438 Days: An Extraordinary True Story of Survival at Sea

How do you go for a swim, or to scrape tasty barnacles from the bottom of the boat when there are sharks around? How do you overcome the depression of having fishermen wave to you from a container boat and pass on by? Franklin is a superb writer, chronicler of the only person ever to been documented surviving and living off the sea for more than a year.

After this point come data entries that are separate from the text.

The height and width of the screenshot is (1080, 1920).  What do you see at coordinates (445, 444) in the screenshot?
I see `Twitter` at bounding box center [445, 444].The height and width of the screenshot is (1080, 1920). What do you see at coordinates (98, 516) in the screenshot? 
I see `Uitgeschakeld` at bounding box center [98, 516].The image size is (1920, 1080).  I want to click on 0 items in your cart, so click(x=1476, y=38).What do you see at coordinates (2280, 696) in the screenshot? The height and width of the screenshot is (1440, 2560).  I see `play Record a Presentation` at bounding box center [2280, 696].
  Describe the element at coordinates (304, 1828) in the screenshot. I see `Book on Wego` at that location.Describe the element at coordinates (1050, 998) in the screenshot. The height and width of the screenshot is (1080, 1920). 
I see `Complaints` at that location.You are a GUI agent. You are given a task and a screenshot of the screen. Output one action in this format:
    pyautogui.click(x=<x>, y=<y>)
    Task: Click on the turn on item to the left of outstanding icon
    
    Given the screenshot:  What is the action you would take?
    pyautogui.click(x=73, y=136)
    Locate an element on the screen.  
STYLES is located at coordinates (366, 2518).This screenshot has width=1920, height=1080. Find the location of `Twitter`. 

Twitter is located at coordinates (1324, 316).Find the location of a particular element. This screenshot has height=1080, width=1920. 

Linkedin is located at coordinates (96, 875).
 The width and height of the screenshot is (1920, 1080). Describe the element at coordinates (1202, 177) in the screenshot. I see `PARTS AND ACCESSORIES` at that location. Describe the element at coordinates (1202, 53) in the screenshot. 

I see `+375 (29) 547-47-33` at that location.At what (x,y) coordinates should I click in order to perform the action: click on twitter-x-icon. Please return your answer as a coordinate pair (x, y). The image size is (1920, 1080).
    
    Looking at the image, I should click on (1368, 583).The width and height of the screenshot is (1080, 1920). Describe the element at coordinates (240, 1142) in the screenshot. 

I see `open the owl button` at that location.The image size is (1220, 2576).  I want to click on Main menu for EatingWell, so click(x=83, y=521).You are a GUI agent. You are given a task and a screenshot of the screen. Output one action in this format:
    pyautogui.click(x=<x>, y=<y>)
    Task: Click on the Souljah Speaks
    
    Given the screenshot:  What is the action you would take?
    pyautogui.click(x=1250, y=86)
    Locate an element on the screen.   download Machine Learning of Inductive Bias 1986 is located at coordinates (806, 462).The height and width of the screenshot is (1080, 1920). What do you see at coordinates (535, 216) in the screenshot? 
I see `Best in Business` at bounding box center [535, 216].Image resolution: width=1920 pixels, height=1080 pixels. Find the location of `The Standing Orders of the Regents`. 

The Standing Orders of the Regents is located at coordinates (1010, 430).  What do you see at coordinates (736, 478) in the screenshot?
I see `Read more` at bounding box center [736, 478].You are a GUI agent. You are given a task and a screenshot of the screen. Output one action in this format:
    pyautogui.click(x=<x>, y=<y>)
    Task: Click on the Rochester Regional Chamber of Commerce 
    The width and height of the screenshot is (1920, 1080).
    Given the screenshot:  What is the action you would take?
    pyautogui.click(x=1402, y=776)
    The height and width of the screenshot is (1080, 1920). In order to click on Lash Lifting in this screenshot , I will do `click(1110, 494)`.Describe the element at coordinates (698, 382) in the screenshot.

Who survives 14 months at sea? Only a Hollywood screenwriter could write a tale in which such a journey ends happily. I was sceptical, but as a Guardian reporter in the region, I began to investigate. It turned out there were dozens of witnesses who had seen Alvarenga leave shore, who had heard his SOS. When he washed ashore (in the same boat that he had left Mexico on), thousands of miles away, he was steadfast in his rejection of interviews – even posting a note on his hospital door begging the press to disappear. Wearing tattered clothes and with his hair and beard matted wildly from 14 months at sea, Alvarenga stepped off the boat to news cameras and reporters. In days, he went from the most solitary existence imaginable to the most-wanted interview on the planet. By 30% in I was hooked (no pun intended). The things hunger and dehydration can make a person do is endless. Somehow they manage to stay hydrated by drinking their own urine and turtle blood and become skilled at killing sea birds and catching fish with their bare hands. If that’s not adapting I don’t know what is. This is only 30 days in of the 438 he is adrift so I couldn’t comprehend at this point how bad it was going to get later on in the book. Oh it got bad. This comes in the awful blow of his ship mate dying due to the conditions. Somehow alvarenga manages to keep some of his sanity and after 438 days stranded in the open water, miraculously makes it to land.